From its name, some might think All Weather Windows Ltd.’s business is entirely based on its windows and doors, but relationships are actually what keep it strong, Vice President of Manufacturing Scott Walker says. “It’s really been customer-based relationships that keep us growing,” he says. “We do our best to be very loyal to them.”
The Edmonton-based company is one of Canada’s largest manufacturers of energy efficient windows and doors. Founders Harry Buhler, Gord Wiebe and Henry Banman started the company in 1978 with the idea of building a firm with a customer-first philosophy.
Today, Walker says, All Weather Windows employs a staff of approximately 1,000 and serves a client base that includes homeowners, dealers, builders and renovators. “We are in the direct supply and install business in the Alberta market, we sell directly to large builder contractors in major centers and we sell through a vast network of dealers in rural areas and small towns right across Canada,” he says.
One of the company’s most popular items is its Apex series of windows, which melds European technology with North American design, Walker says. “The strength and durability of that window … is something we’re proud of,” he says.
“Most PVC windows are manufactured and welded together on a four-head welder,” he says. “We’re one of the only manufacturers of a North American-style window using a six-head welder.” This provides added structural integrity and water tightness to a window combination as compared to the mechanically joined units or box to box combinations of All Weather’s competitors.
Aiming For Success
Walker joined All Weather Windows in 2007. “My background has always been in manufacturing,” he says, noting that he previously held the same role at one of the company’s suppliers, Masonite International.
He joined All Weather Windows after becoming interested in what it could achieve with its vision and growth. “[It struck me] as a company that I would like to be part of,” he recalls.
He adds that he is pleased with its entire staff. “We’ve got a company of achievers,” he says, noting that all workers at All Weather Windows aim for success.
But he gives the most praise to its owners. “The owners have a vision and they’re helping us drive towards that vision by investing in people,” he states. “They’re the ones we should be [really] proud of.”
For instance, All Weather Windows has developed corporate and manufacturing training programs to ensure that employees receive the proper development opportunities to effectively perform their jobs. In fact, last year, the organization put all of its leaders – from supervisor right through the CEO – through five days of communication and coaching training.
Coping with Competition
All Weather Windows is now experiencing a very competitive market. “The piece of the pie is smaller [than ever before], and many manufacturers are competing for that small piece with the weak Canadian dollar incenting American companies to target Canadian markets like they never have before,” Walker says.

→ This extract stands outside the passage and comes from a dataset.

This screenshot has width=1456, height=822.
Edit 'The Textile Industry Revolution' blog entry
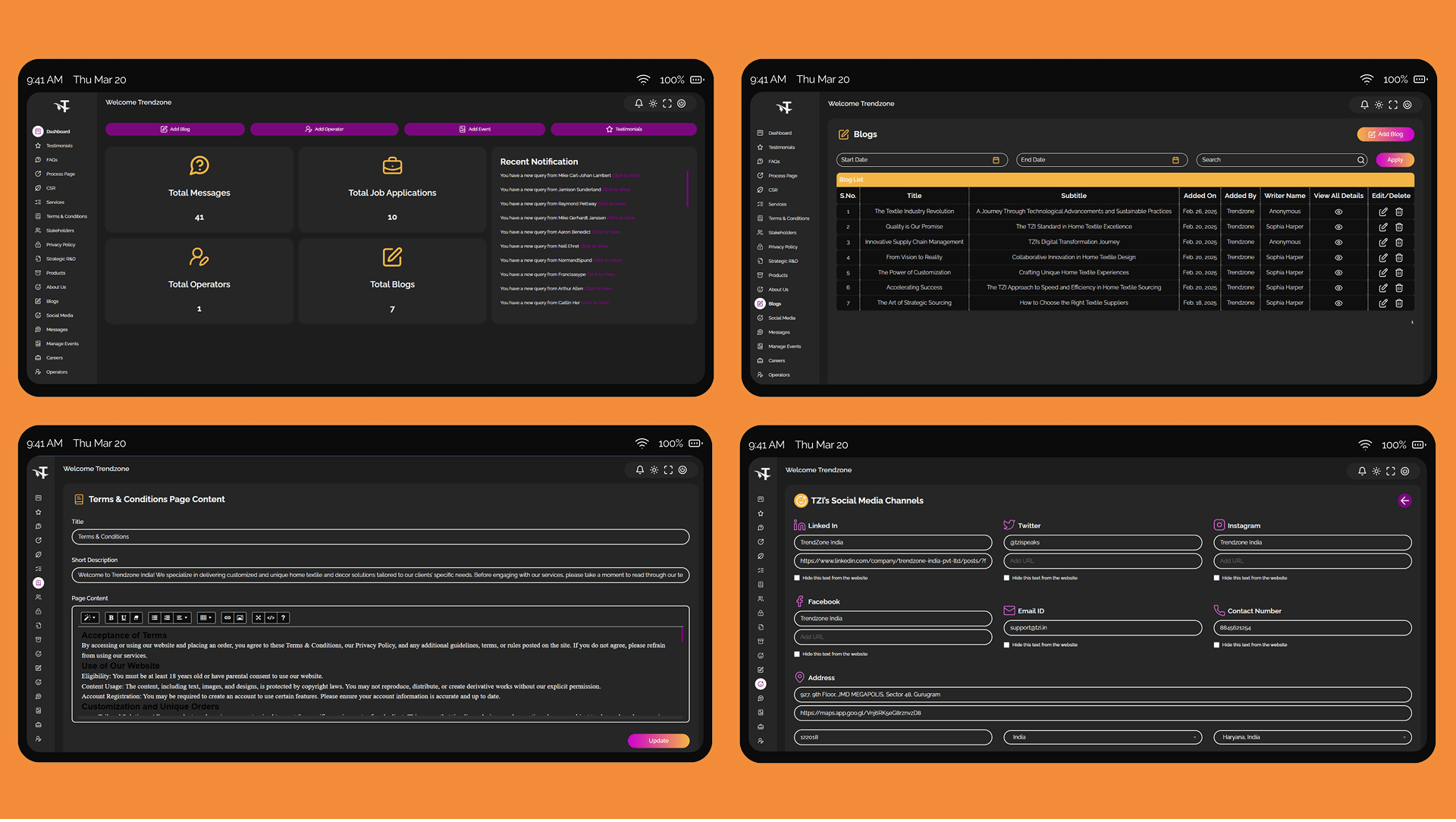(x=1383, y=212)
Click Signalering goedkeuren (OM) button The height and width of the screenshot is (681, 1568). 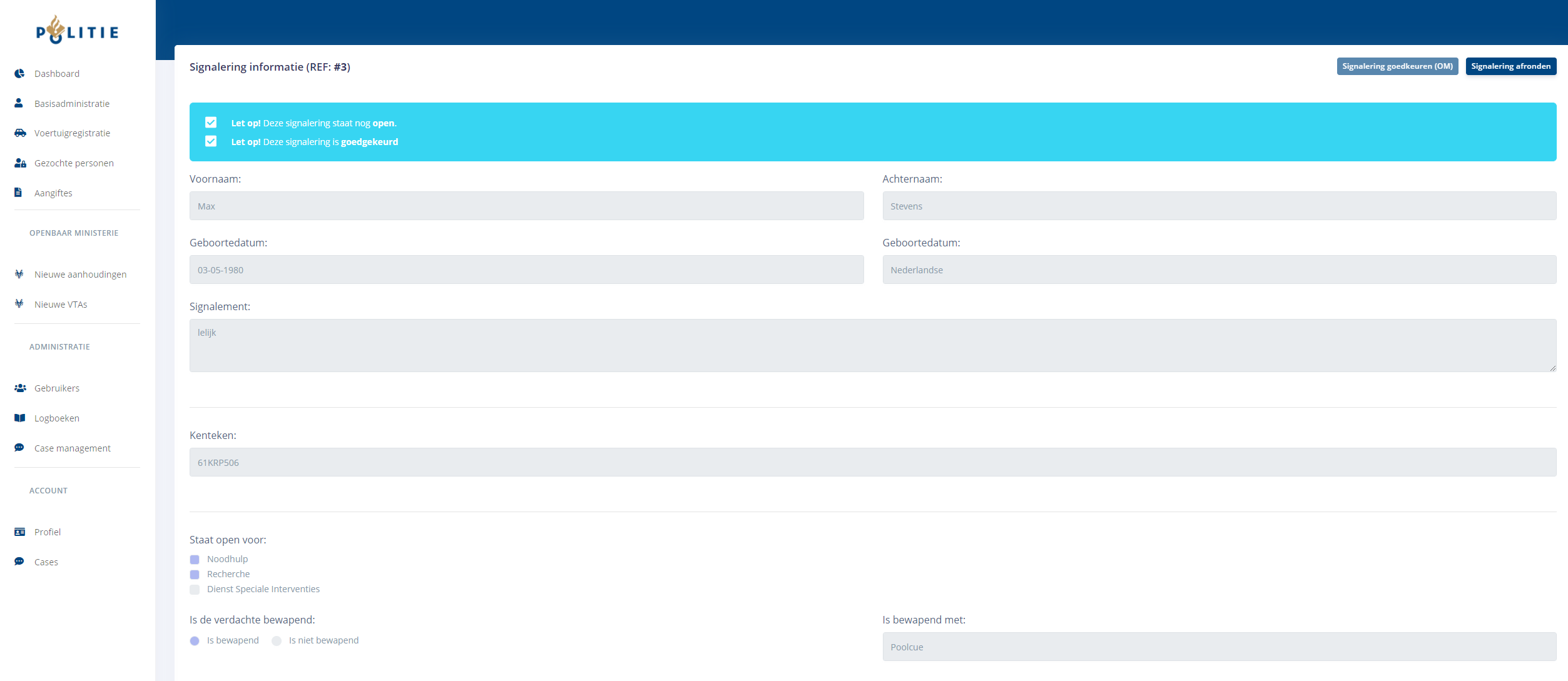pos(1397,66)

“Everybody is looking for where they can get some orders,” he continues, but notes that the consumer benefits from this competition. With all these companies out to impress, such aspects as product and service quality improve.
To compete, All Weather Windows has implemented lean manufacturing processes to bring added value to the customers. “[We want to] see what we can do to get our product faster to the customer, with more on-time deliveries,” he says.
The best improvements it has seen to date is one piece flow and reduction of finished goods. The firm does not build stock anymore and the result is that all its shipping lanes are emptied daily as product goes out right away to the customer at their requested dates. Despite the tough competition, Walker predicts continued growth for All Weather Windows, as it grows further into the commercial market. But, he asserts that its growth will be performed carefully to ensure it maintains its level of quality.
“We’re going to be looking to make sure we provide the customer with what we hear they need,” he says. “I see many opportunities to provide total customer solutions to a broad mix of customers in many regions across Canada and this should further propel All Weather’s growth.”